• [Task objective] Begin with the line holding "Click the word", then print every line after it through the end of the data, exactly and with nothing added.

^^^^

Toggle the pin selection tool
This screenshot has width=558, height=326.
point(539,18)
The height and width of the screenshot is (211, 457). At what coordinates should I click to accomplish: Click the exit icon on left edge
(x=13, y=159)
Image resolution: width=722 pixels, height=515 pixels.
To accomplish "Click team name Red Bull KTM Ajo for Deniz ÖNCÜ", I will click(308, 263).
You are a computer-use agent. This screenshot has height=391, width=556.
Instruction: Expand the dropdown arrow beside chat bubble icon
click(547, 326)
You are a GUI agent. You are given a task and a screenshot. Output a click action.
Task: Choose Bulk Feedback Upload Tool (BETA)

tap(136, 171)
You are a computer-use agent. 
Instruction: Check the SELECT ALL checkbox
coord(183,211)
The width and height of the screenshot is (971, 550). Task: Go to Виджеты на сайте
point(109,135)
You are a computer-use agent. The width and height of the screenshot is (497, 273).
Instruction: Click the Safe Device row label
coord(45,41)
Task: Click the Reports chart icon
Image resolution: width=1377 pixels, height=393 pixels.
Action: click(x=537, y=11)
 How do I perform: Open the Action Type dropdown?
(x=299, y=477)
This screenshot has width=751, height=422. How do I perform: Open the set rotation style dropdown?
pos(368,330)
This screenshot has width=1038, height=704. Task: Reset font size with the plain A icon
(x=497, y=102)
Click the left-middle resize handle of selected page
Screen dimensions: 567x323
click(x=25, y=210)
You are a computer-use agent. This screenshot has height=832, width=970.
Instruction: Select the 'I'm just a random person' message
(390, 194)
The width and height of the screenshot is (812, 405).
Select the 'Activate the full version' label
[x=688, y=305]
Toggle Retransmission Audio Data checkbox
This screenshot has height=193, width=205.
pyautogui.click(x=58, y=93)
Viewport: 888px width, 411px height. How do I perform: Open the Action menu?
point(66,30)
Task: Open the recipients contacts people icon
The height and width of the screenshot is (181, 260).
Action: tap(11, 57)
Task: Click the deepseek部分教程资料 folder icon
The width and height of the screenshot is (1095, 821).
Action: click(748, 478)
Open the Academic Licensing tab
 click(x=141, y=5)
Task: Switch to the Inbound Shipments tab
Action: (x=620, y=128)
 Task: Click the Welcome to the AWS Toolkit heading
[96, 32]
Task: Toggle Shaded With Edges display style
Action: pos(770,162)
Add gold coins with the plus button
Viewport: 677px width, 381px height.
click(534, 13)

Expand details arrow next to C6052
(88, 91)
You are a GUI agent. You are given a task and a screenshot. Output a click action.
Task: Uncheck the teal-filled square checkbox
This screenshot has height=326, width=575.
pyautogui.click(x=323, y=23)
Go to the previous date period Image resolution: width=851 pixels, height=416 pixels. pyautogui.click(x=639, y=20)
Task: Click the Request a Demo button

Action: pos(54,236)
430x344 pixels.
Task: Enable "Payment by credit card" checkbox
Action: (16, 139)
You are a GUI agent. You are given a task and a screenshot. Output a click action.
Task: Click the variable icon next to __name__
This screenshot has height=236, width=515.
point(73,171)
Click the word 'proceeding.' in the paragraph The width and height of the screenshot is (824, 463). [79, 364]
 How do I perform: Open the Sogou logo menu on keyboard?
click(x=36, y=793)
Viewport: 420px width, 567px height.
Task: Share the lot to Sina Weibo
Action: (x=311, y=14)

^^^^

• [Solution to this task]
Click the word 'proceeding.' in the paragraph The width and height of the screenshot is (824, 463). [79, 364]
 How do I perform: Open the Sogou logo menu on keyboard?
click(x=36, y=793)
Viewport: 420px width, 567px height.
Task: Share the lot to Sina Weibo
Action: (x=311, y=14)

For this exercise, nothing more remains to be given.